◆ Written instruction
Could you return, word for word, the data lines that begin at the one containing "This screenshot has width=1244, height=877." and stop after the one containing "Action: coord(1195,452)"?

◆ Source records
------------------------------------------------------------
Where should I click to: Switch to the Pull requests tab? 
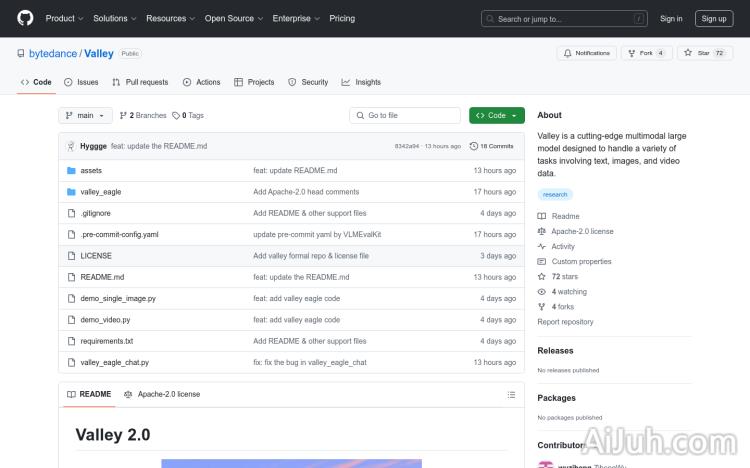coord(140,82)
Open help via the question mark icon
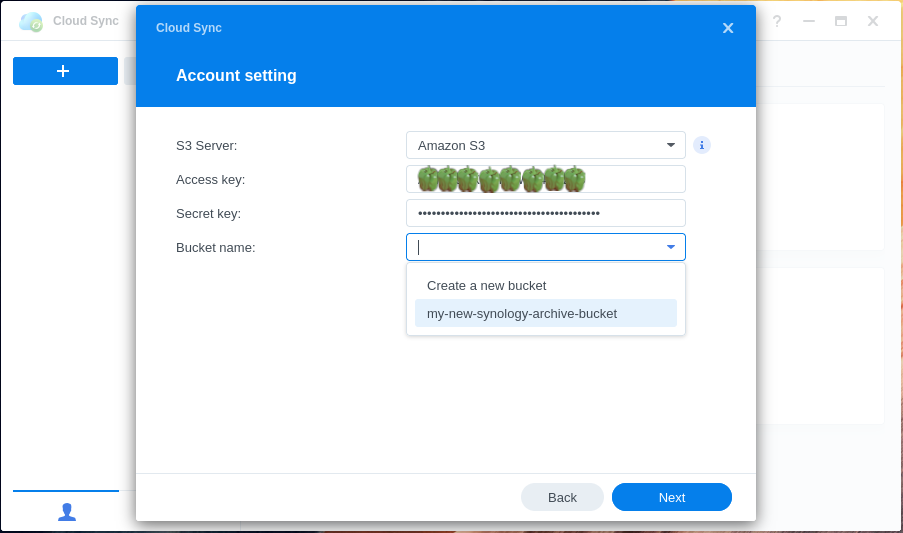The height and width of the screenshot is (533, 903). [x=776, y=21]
------------------------------------------------------------
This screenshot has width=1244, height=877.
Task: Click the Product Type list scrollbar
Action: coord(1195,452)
------------------------------------------------------------
◆ Output of the exercise
This screenshot has width=1244, height=877.
Task: Click the Product Type list scrollbar
Action: coord(1195,452)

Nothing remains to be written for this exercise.